Yücel Kayıran: 2024 yılında şiire dair

2024 yılında yayımlanan şiir kitaplarını, 2024’ün şiir kitabı olarak, bir derecelendirme yapmadan, ben de birkaç kitaba indirebildim; anacağım ve kısaca değineceklerim de var…

Şiirimiz artık birbirinden farklı politik-ontolojik ve politik-teolojik sorunlar zemini üzerinden gelişiyor ve farklı tinsel köklere bağlanıyor. Ötekileştirme ya da kendini farklılaştırma biçimlerinin arttığının altını çizmek isterim. Sözgelimi ben hem Türk hem solcu hem Sünni Müslüman olanların da artık ötekileştirilen azınlık durumuna düştüğü kanısındayım. Şiirimizin gelişim düzleminde yer alan çeşitliliğin ve farklılaşmanın nedeni bu. Bir diğerinden vazgeçemeyişimin nedeni de bu. Bu temelden gelmeyen günümüzün şiiriyse, şiirimizin geçmişten gelen ortalama zemininde ilerliyor. Bir de benim artık “ergenlik şiiri” demeyi tercih ettiğim, başlangıç dönemi şiirinde kalış, kendi varoluşunun ilk evrelerinden dünya ve ülke sorunlarına geçemeyiş şiiri var. Kendine dünya sorunsalından bakmak hâlâ eleştirel ve politik şiirin bir özelliği.

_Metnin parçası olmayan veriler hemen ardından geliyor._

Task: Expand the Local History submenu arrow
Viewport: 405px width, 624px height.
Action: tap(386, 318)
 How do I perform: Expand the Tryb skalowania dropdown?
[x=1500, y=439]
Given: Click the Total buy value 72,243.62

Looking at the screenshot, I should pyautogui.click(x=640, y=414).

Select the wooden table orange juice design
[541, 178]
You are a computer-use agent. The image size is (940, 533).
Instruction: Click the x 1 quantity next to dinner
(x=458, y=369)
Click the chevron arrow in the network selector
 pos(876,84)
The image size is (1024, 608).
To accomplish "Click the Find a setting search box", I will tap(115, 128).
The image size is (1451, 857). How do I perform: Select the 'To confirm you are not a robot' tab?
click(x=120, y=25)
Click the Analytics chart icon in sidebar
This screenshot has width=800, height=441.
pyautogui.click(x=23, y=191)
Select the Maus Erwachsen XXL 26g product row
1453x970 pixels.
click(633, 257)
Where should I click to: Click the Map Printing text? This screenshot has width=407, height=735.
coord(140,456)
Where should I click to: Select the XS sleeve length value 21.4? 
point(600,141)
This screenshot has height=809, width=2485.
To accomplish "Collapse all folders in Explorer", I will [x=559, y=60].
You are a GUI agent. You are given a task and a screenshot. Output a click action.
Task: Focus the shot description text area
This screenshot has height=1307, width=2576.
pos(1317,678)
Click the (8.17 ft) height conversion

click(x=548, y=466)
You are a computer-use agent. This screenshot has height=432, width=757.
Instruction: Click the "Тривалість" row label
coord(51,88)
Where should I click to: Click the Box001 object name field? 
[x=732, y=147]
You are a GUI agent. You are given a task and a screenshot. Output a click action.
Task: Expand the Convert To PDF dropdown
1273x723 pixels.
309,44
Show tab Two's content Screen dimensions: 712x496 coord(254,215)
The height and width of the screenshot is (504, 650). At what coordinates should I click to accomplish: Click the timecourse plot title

İlk kitap, toplu yapıtlar ve çeviri

İlk kitap olarak Zeynep Oktay’ın Birlerken adlı kitabına dikkat çekmek isterim. Dikkat çeken, Oktay’ın Alevi ontolojisine referanslarla şiirini kurması. Bu poetik eğilim daha önce Cemal Atay Genç’in şiirlerinde ortaya çıkmıştı; Kitab-ı Yalnızlık, Selman’ın Penceresinden Kırklar Cemi ve Poetikanın Hata-i Yolu kitaplarını hatırlatırım. Oktay’ın ikinci kitabı bakalım nasıl gelecek… Bu eğilim bir çizgi oluşturabilir.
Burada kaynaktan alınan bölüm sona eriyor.